── Source excerpt ──

Police stop of car for
high beam which did not affect traffic not proper and evidence suppressed State v. Scriven (226 NJ 20 (2016)
Decided July 20, 2016
ALBIN, J., writing for
a unanimous Court.
In
this appeal, the Court considers the circumstances under which the high-beam
statute, N.J.S.A. 39:3-60, justifies a police stop of a vehicle.
On November 3, 2013,
at approximately 3:00 a.m., Essex County Sheriff’s Officer David Cohen and his
partner, Officer Eric Overheely, observed an unoccupied vehicle “with a
fictitious temp tag” located on the left side of Adams Street in the City of
Newark. Adams is a one-way street, which runs parallel to Independence Park and
forms a “T” intersection with New York Avenue. Traffic flowing on New York
Avenue toward the park must turn left onto Adams Street. Officer Cohen
double-parked his patrol car immediately behind the unoccupied vehicle to
investigate. He kept his headlights on but did not activate his overhead lights.
After determining that the vehicle was unregistered, he called for a tow truck.
While
waiting on foot for the tow truck to arrive, Officer Cohen observed a vehicle
on New York Avenue approaching from about a quarter-mile away. The vehicle was
traveling with its high beams on at a normal speed in this well-lit residential
area. The vehicle obeyed the stop sign at the intersection of New York Avenue
and Adams Street. Using the strobe light attachment on his flashlight, Officer
Cohen signaled to the driver to pull over, and the driver did so, turning left
onto Adams street. Officer Cohen intended to educate the driver on the proper
use of high beams. In the officer’s experience, stolen cars are often driven
with high beams, and the blinding light takes away his tactical advantage to
see inside a car and know whether guns are pointed at him.
As
Officer Cohen approached the driver’s side of the vehicle, he did not give the
driver a warning to turn off her high beams, but instead instructed her to
produce her license, registration, and insurance cards. With the driver’s side
window down, Officer Cohen could smell burnt marijuana. He then walked around
the vehicle, asked defendant, the front passenger, to roll down the window, and
detected a stronger odor of burnt marijuana. Officer Cohen asked defendant and
the rear passenger whether they had any “CDS” (controlled dangerous substance)

───

» Instructions:
a - Reproduce the State v. Scriven summary word for word from "After determining that" to "pointed at him.".
b - In the State v. Scriven summary, what did Officer Cohen use to signal the driver to pull over?
c - Pick up the State v. Scriven summary at the point where it stops and carry it forward.
The data after this point has no connection to the State v. Scriven summary.

── Source data ──

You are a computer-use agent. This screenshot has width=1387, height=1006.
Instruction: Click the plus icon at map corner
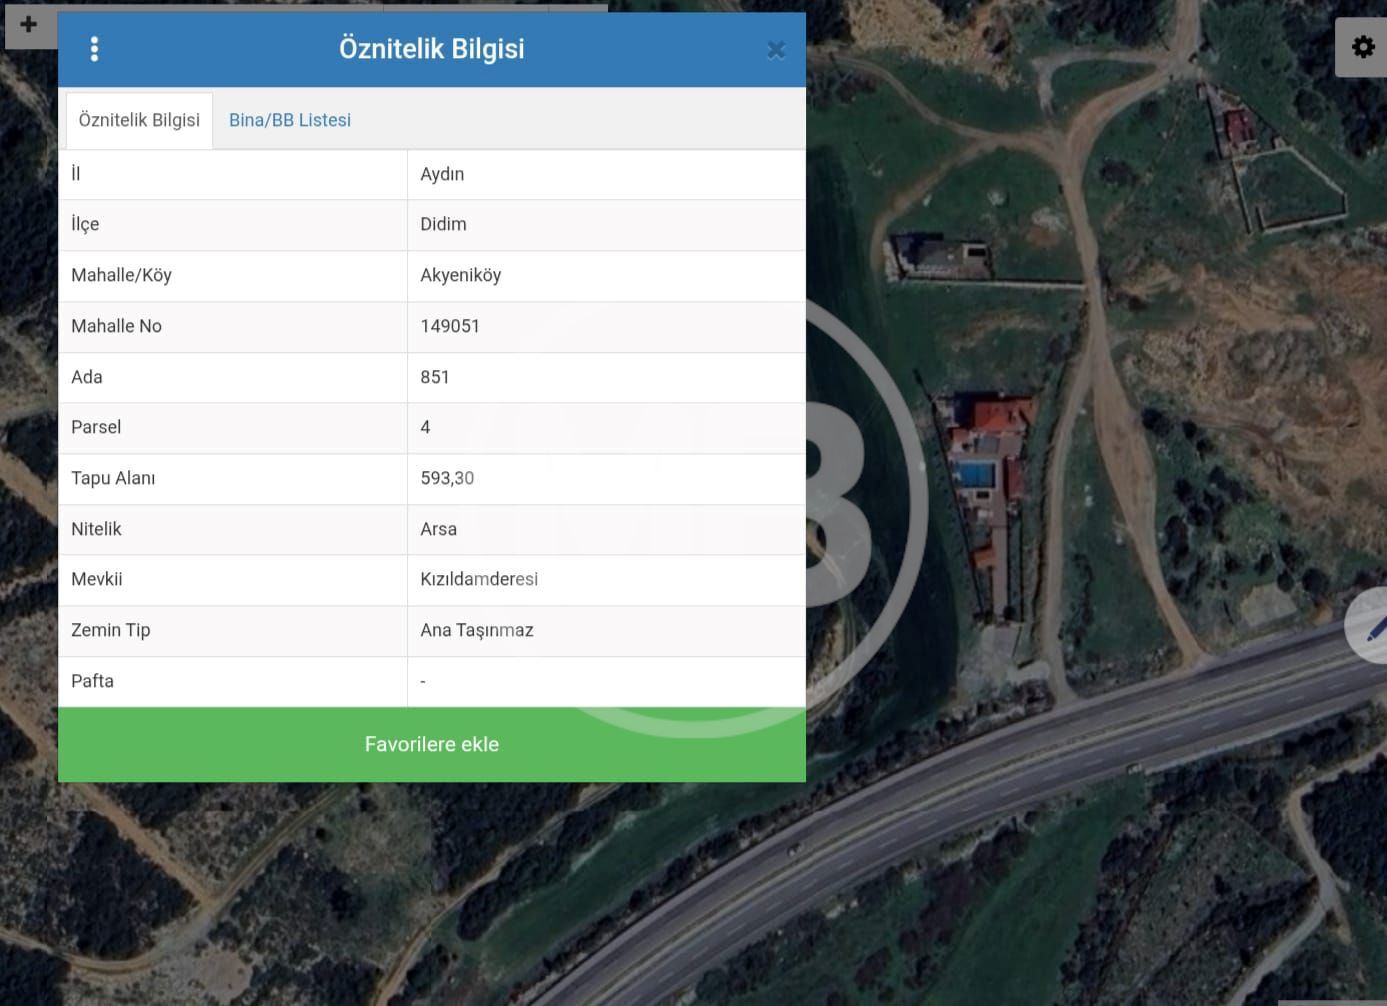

───

» Response list:
a -
After determining that the vehicle was unregistered, he called for a tow truck.
While
waiting on foot for the tow truck to arrive, Officer Cohen observed a vehicle
on New York Avenue approaching from about a quarter-mile away. The vehicle was
traveling with its high beams on at a normal speed in this well-lit residential
area. The vehicle obeyed the stop sign at the intersection of New York Avenue
and Adams Street. Using the strobe light attachment on his flashlight, Officer
Cohen signaled to the driver to pull over, and the driver did so, turning left
onto Adams street. Officer Cohen intended to educate the driver on the proper
use of high beams. In the officer’s experience, stolen cars are often driven
with high beams, and the blinding light takes away his tactical advantage to
see inside a car and know whether guns are pointed at him.

b - The strobe light attachment on his flashlight.

c -
on them, and both replied, “No.” While engaged in this exchange, Officer Cohen
noticed inside the vehicle a hollowed-out cigar, which, from his experience and
training, he knew was used as a receptacle for marijuana. Based on this
observation, Officer Cohen told defendant to step out of the car. In response,
defendant indicated that he had a gun under his jacket. The officer ordered
defendant to keep his hands up while he retrieved the weapon. Defendant was
placed under arrest, and the driver was later issued a ticket for a violation
of the high-beam statute.
Defendant was charged with unlawful
possession of a .40 caliber handgun, receiving stolen property (the handgun),
possession of hollow-nose bullets, and possession of a large-capacity magazine.
Defendant filed a motion to suppress the handgun, the bullets, and the magazine
on the ground that the police did not have a constitutionally permissible basis
for stopping the car in which he was a passenger.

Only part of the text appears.